Records for this task =>
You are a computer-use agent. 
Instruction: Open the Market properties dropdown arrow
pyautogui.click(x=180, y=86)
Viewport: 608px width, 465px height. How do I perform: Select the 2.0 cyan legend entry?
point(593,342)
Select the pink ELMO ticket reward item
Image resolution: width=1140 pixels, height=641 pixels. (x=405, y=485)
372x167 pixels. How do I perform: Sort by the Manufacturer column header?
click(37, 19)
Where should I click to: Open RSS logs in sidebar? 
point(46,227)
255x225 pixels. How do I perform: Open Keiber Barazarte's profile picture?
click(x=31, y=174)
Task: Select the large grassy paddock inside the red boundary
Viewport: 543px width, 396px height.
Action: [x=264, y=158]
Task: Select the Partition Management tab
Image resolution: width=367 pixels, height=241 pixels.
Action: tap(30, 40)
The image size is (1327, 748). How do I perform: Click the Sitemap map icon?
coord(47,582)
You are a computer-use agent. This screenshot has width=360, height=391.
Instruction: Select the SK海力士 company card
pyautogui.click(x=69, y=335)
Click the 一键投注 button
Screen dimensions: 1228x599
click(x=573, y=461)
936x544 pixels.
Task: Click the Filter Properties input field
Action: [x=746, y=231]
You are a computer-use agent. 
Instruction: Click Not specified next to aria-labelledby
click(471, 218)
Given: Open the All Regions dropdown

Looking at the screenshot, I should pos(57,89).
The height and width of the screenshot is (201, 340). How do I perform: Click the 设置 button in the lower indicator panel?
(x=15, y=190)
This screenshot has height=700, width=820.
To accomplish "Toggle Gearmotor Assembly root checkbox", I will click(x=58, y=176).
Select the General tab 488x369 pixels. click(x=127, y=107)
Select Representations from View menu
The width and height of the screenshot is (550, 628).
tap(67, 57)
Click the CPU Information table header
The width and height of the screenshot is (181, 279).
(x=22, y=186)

Exercise => Reprint the complete listing exactly.

Finished task =>
You are a computer-use agent. 
Instruction: Open the Market properties dropdown arrow
pyautogui.click(x=180, y=86)
Viewport: 608px width, 465px height. How do I perform: Select the 2.0 cyan legend entry?
point(593,342)
Select the pink ELMO ticket reward item
Image resolution: width=1140 pixels, height=641 pixels. (x=405, y=485)
372x167 pixels. How do I perform: Sort by the Manufacturer column header?
click(37, 19)
Where should I click to: Open RSS logs in sidebar? 
point(46,227)
255x225 pixels. How do I perform: Open Keiber Barazarte's profile picture?
click(x=31, y=174)
Task: Select the large grassy paddock inside the red boundary
Viewport: 543px width, 396px height.
Action: [x=264, y=158]
Task: Select the Partition Management tab
Image resolution: width=367 pixels, height=241 pixels.
Action: tap(30, 40)
The image size is (1327, 748). How do I perform: Click the Sitemap map icon?
coord(47,582)
You are a computer-use agent. This screenshot has width=360, height=391.
Instruction: Select the SK海力士 company card
pyautogui.click(x=69, y=335)
Click the 一键投注 button
Screen dimensions: 1228x599
click(x=573, y=461)
936x544 pixels.
Task: Click the Filter Properties input field
Action: [x=746, y=231]
You are a computer-use agent. 
Instruction: Click Not specified next to aria-labelledby
click(471, 218)
Given: Open the All Regions dropdown

Looking at the screenshot, I should pos(57,89).
The height and width of the screenshot is (201, 340). How do I perform: Click the 设置 button in the lower indicator panel?
(x=15, y=190)
This screenshot has height=700, width=820.
To accomplish "Toggle Gearmotor Assembly root checkbox", I will click(x=58, y=176).
Select the General tab 488x369 pixels. click(x=127, y=107)
Select Representations from View menu
The width and height of the screenshot is (550, 628).
tap(67, 57)
Click the CPU Information table header
The width and height of the screenshot is (181, 279).
(x=22, y=186)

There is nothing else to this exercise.